_Dataset excerpts_
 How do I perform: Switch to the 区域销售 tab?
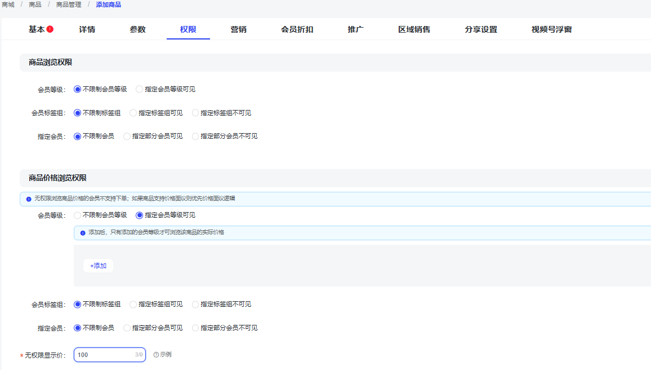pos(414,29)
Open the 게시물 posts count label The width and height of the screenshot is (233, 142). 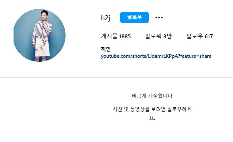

...

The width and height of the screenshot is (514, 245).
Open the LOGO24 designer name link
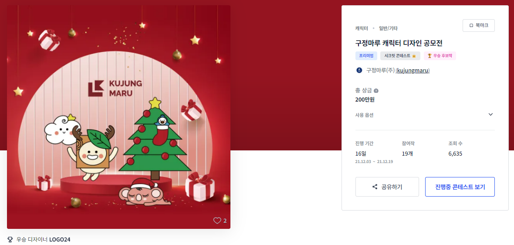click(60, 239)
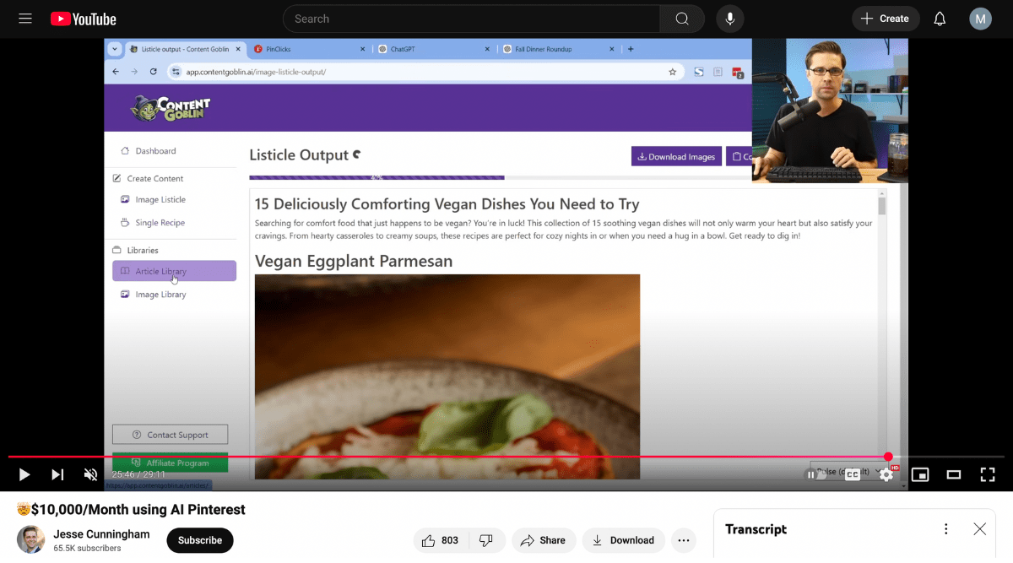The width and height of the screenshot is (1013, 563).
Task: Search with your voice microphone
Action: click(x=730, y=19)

_What the task requires_
Using the material above, reproduce only the lines that run from the line with "How do I perform: Switch to the 区域销售 tab?" up to and including the line with "Open the 게시물", exactly, with the pictures dropped.

_Task result_
 How do I perform: Switch to the 区域销售 tab?
pos(414,29)
Open the 게시물 posts count label The width and height of the screenshot is (233, 142). 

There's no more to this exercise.